### Exercise details
An exact transcription is needed, starting at the line containing "Select the Last Digits radio button" and running through the last line of the records, with every picture left out.

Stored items
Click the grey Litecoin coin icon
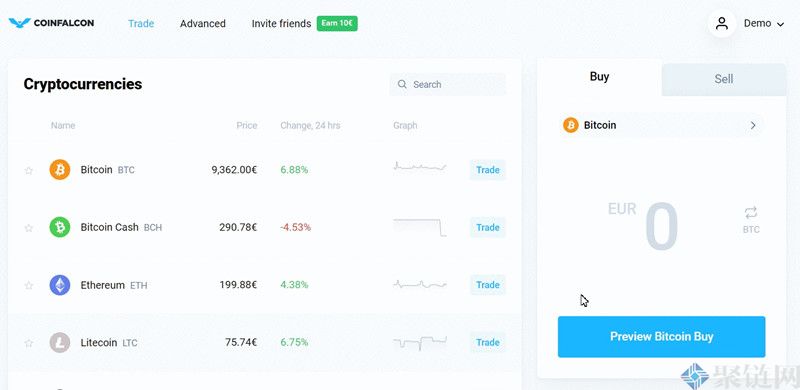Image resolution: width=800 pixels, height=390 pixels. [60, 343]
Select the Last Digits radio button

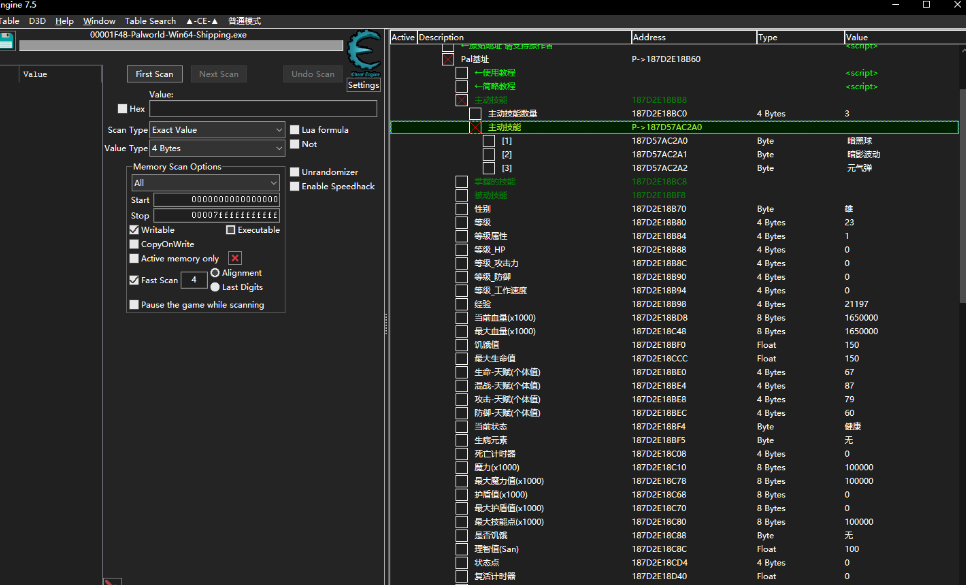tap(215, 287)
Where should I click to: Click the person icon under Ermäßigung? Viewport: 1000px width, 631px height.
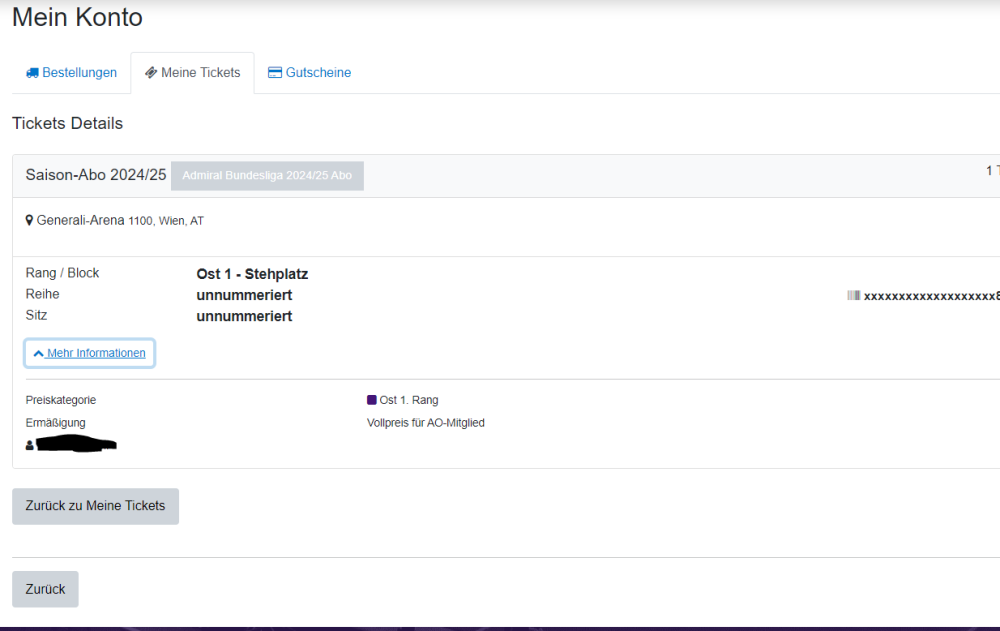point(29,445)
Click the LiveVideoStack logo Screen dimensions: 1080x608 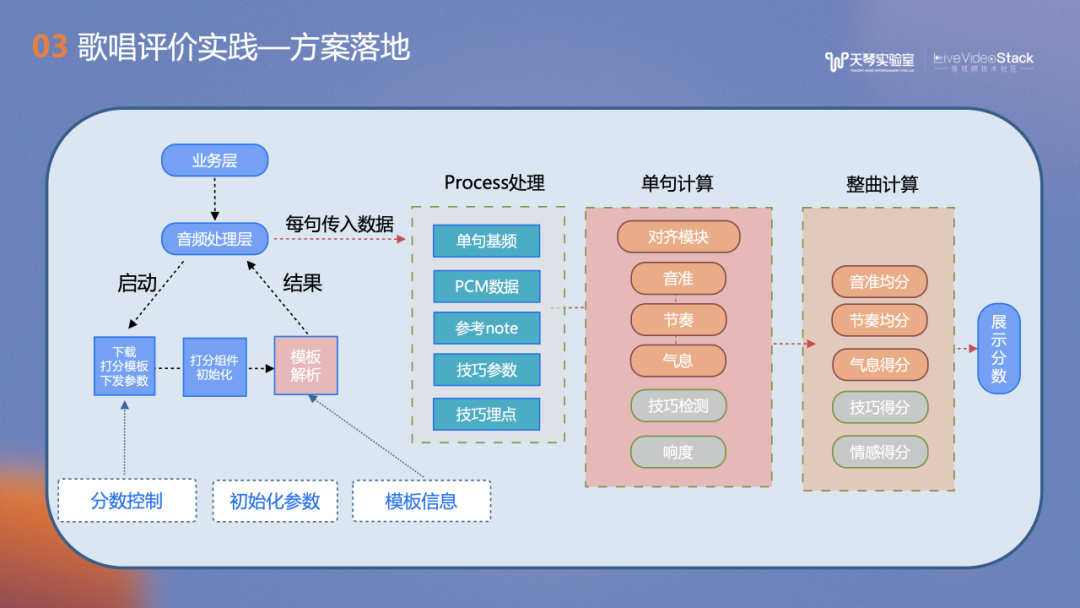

### Result below
Select the Last Digits radio button

tap(215, 287)
Where should I click to: Click the person icon under Ermäßigung? Viewport: 1000px width, 631px height.
point(29,445)
Click the LiveVideoStack logo Screen dimensions: 1080x608 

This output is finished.